Under the Equality Act 2010 discrimination on grounds of age is illegal unless it can be objectively justified.  In this case the defendants admitted age discriminatory behaviour but claimed it was objectively justifiable.

A tribunal was convened to hear the arguments in November 2016.

Whilst there have been significant changes in recent years to civil servants’ pensions as a whole, judges were found to be disproportionately disadvantaged for two main reasons:

  • a judge’s pension represents proportionately more of their overall income than for other civil servants because they start working later and often don’t retire until age 70; and
  • the JPS was an unregistered scheme and the replacement scheme was registered, resulting in significant tax liabilities being incurred by those concerned, primarily as a result of the annual allowance and lifetime allowance, which had no previously been applied to the judges’ benefits.

Various factors were considered by the tribunal:

  • the claim that older judges would have less time to prepare for the financial effects of the change.

(The tribunal’s view was that whilst older judges would have a shorter time in which to respond to adverse changes the shortness of time was in direct proportion to the adversity of changes affecting them.  i.e. the older judges would face the least adversity.)

  • the claim that older judges may be more likely to have fixed retirement plans which could not be easily changed.

(As there was no evidence supporting this assumption it was dismissed by the tribunal.)

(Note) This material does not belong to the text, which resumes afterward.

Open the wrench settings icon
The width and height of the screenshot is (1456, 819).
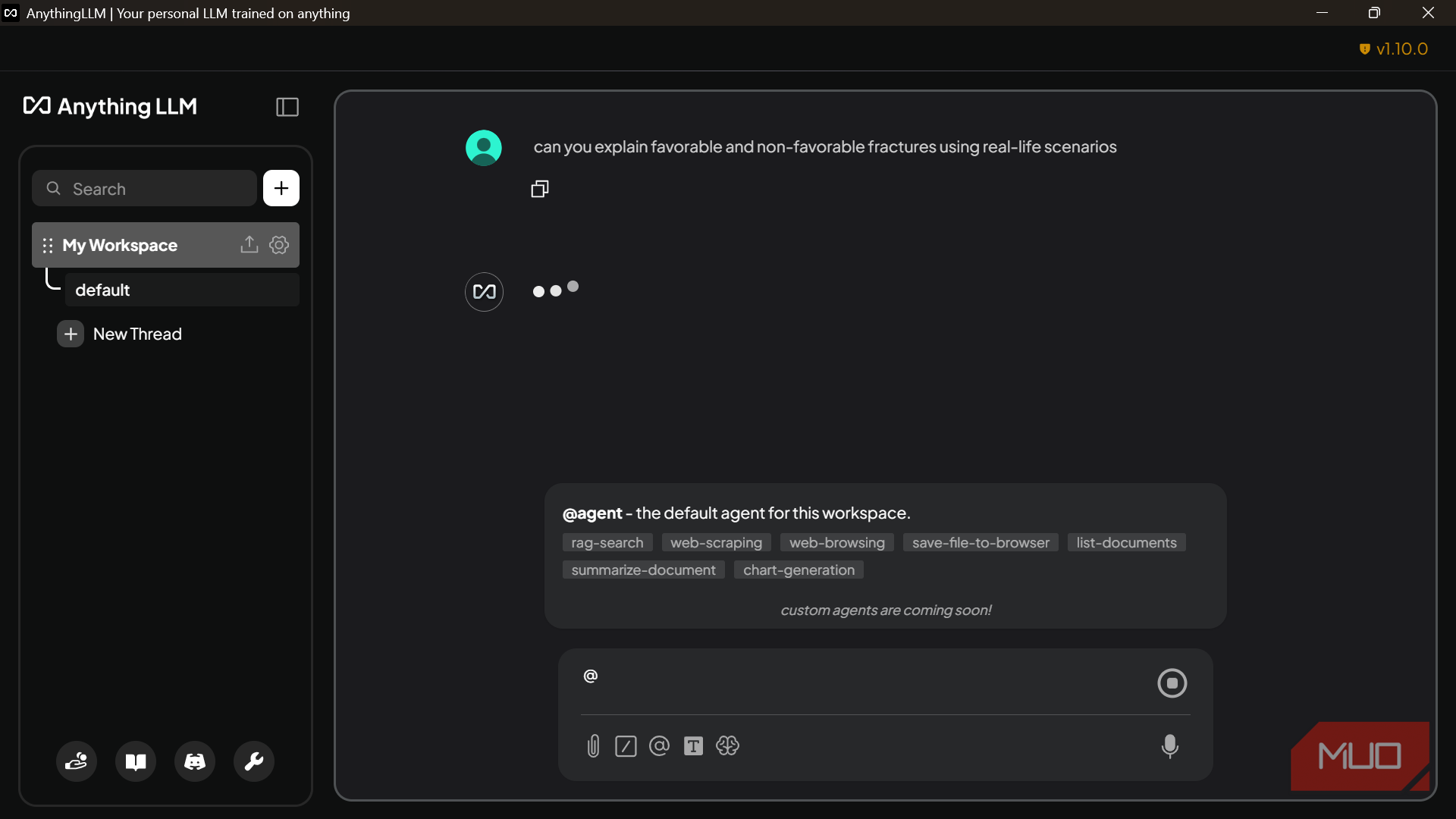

  • it was established that the cost of providing the transitional protection was approximately 10% of the expected future cost of the scheme.  It was calculated that the tapered protection offered would cost £23m whereas the costs would spiral to £70m if all of the unprotected judges were granted protection;
  • the general landscape in respect of final salary pension provision in the UK and the reduction to these benefits which are being seen across the public and private sectors; and
  • consistency with other reformed public sector schemes – due to the nature of the benefit structure of the judges’ scheme it was noted that “consistency between schemes was scarcely available“.

It was noted that the government has two roles in the context of the complaint:

  • legislator, setter of public policy, controller of public finances; and
  • employer of a large number of civil servants.

This essentially meant its role was a balancing act.  One which it appeared to have got wrong.

The judgement refers to the comment by Baroness Hale in Seldon v Clarkson, Wright & Jakes that “purely individual reasons particular to the employer’s situation such as cost reduction or improving competitiveness” are not capable of justifying age discrimination.

The tribunal considered that the goal of protecting older judges, who were in fact the least affected by the changes, seemed counter-intuitive.  It concluded that the goal of protecting older judges and not extending the same protection of younger judges was not a legitimate goal.  The key message here is that reasons for objectively justifying age-discriminatory practices must be logical and convincing.  Making assumptions as to the potential effect on a workforce can be very dangerous, such statements will be far stronger if backed up by evidence.

This could have a wide reaching effect on public and private sector schemes which have used objective justification to roll out age-discriminatory changes to their schemes.  We keenly await the findings of the case being brought by the Fire Brigades Union which we understand concerns similar issues!